:: What the task requires ::
Write out the material below, unchanged, from its first line through the line holding "scutching (103, 768)", both included.

BEGIN Extracted material

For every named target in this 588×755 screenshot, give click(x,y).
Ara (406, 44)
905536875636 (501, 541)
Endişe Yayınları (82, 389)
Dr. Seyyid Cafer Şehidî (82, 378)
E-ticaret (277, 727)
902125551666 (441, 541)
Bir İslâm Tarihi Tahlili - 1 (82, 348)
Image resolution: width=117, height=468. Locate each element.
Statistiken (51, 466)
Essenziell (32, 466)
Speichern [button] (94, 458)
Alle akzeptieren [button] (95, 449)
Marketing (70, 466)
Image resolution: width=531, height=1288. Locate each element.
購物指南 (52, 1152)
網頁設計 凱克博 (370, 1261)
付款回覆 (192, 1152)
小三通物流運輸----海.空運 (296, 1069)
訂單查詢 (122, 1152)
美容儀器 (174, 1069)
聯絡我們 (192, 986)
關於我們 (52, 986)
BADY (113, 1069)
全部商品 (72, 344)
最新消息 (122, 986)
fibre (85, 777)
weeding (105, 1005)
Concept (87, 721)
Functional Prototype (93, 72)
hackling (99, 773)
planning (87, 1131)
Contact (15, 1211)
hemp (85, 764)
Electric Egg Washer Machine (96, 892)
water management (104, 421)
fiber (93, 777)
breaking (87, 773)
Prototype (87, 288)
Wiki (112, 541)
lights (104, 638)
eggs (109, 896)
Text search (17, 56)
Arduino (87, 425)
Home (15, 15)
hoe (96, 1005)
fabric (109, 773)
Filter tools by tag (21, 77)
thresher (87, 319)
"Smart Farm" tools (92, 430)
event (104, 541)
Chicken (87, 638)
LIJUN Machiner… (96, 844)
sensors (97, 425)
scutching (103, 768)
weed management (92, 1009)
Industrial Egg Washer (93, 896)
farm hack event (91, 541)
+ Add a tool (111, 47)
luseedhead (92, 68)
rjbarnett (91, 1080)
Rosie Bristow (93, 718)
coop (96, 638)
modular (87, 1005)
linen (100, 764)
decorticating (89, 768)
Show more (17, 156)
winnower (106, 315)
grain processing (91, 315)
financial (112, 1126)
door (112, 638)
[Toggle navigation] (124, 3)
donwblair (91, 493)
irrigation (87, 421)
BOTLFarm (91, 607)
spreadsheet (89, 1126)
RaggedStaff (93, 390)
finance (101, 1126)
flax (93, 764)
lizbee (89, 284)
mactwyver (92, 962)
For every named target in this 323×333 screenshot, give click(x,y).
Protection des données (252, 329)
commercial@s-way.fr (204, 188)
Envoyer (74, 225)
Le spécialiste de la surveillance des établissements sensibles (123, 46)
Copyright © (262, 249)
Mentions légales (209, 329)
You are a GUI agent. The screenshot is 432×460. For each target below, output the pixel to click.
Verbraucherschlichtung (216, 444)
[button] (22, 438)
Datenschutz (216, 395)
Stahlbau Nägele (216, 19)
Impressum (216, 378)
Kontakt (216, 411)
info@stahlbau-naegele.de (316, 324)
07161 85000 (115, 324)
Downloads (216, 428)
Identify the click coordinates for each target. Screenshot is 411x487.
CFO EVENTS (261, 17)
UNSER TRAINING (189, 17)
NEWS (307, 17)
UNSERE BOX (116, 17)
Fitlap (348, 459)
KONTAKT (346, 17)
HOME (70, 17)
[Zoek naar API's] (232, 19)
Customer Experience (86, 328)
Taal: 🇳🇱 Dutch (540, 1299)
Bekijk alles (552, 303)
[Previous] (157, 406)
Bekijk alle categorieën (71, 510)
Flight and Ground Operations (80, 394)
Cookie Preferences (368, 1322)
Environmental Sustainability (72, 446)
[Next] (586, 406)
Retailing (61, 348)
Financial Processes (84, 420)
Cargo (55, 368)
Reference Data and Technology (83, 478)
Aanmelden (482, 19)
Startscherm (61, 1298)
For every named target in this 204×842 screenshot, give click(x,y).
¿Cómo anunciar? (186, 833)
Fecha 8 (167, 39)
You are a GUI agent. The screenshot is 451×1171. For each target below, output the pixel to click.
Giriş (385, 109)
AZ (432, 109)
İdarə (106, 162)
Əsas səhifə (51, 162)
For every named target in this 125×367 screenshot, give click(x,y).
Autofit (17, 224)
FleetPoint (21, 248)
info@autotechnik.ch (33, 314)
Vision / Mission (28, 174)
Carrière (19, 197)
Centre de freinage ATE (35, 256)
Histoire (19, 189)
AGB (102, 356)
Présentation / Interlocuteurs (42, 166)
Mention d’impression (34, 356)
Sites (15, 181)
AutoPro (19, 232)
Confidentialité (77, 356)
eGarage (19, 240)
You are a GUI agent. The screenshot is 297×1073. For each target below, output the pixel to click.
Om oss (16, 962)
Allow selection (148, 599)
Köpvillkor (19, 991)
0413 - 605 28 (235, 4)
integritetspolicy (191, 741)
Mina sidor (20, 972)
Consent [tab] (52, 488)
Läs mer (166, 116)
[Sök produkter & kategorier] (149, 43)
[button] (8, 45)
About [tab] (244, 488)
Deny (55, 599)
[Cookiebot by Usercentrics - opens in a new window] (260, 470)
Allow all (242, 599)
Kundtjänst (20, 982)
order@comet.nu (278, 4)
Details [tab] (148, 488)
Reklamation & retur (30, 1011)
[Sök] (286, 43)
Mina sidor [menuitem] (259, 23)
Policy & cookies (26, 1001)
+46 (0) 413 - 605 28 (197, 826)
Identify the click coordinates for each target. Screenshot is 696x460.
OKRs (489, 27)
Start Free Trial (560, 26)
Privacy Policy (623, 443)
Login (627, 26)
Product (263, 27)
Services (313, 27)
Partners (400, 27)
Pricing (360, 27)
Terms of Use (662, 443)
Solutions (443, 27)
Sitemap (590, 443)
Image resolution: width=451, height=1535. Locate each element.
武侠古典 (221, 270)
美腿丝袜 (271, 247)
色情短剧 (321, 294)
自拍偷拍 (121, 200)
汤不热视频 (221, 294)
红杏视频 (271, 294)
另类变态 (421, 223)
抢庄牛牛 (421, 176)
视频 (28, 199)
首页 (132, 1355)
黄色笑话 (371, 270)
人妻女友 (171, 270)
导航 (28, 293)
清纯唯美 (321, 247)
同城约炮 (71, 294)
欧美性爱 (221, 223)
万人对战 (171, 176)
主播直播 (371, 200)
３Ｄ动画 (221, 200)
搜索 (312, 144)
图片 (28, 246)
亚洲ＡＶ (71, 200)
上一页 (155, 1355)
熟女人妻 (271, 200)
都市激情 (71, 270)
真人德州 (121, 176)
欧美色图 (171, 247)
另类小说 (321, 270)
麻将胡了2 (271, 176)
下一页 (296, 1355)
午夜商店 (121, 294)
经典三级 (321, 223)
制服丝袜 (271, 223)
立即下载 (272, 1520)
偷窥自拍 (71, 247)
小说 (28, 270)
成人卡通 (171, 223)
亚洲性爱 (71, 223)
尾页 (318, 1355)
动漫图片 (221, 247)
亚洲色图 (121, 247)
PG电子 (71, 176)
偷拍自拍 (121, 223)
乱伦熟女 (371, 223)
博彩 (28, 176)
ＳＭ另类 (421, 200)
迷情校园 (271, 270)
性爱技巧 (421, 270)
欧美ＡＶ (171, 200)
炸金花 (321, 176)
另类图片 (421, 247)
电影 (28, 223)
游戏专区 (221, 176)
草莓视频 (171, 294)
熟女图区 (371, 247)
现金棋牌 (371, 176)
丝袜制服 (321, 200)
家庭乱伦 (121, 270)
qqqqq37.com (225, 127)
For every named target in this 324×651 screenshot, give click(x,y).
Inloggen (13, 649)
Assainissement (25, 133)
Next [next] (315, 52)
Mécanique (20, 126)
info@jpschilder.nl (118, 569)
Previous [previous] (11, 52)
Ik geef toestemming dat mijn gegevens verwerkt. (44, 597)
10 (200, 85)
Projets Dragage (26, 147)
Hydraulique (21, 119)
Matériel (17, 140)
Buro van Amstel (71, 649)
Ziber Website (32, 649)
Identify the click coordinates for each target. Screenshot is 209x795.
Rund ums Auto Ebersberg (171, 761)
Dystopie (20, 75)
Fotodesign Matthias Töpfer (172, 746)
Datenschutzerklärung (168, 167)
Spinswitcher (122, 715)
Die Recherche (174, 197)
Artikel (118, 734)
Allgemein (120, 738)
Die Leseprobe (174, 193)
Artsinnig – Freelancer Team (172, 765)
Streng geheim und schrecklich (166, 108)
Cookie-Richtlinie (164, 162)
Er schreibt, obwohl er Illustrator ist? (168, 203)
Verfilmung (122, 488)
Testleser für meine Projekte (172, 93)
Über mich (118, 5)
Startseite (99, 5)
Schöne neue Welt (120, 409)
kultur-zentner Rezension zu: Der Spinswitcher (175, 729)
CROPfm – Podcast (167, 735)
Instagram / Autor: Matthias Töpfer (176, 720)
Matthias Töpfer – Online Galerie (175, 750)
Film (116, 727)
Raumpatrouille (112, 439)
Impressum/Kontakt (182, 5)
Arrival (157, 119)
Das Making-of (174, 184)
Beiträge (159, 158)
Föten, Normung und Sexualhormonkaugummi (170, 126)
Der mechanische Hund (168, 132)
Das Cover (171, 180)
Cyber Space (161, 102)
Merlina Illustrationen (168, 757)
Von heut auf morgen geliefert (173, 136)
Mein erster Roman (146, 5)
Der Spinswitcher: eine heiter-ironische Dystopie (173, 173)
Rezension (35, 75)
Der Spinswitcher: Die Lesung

END Extracted material

:: Response to this exercise ::
For every named target in this 588×755 screenshot, give click(x,y).
Ara (406, 44)
905536875636 (501, 541)
Endişe Yayınları (82, 389)
Dr. Seyyid Cafer Şehidî (82, 378)
E-ticaret (277, 727)
902125551666 (441, 541)
Bir İslâm Tarihi Tahlili - 1 (82, 348)
Image resolution: width=117, height=468. Locate each element.
Statistiken (51, 466)
Essenziell (32, 466)
Speichern [button] (94, 458)
Alle akzeptieren [button] (95, 449)
Marketing (70, 466)
Image resolution: width=531, height=1288. Locate each element.
購物指南 (52, 1152)
網頁設計 凱克博 (370, 1261)
付款回覆 (192, 1152)
小三通物流運輸----海.空運 (296, 1069)
訂單查詢 (122, 1152)
美容儀器 (174, 1069)
聯絡我們 (192, 986)
關於我們 (52, 986)
BADY (113, 1069)
全部商品 (72, 344)
最新消息 (122, 986)
fibre (85, 777)
weeding (105, 1005)
Concept (87, 721)
Functional Prototype (93, 72)
hackling (99, 773)
planning (87, 1131)
Contact (15, 1211)
hemp (85, 764)
Electric Egg Washer Machine (96, 892)
water management (104, 421)
fiber (93, 777)
breaking (87, 773)
Prototype (87, 288)
Wiki (112, 541)
lights (104, 638)
eggs (109, 896)
Text search (17, 56)
Arduino (87, 425)
Home (15, 15)
hoe (96, 1005)
fabric (109, 773)
Filter tools by tag (21, 77)
thresher (87, 319)
"Smart Farm" tools (92, 430)
event (104, 541)
Chicken (87, 638)
LIJUN Machiner… (96, 844)
sensors (97, 425)
scutching (103, 768)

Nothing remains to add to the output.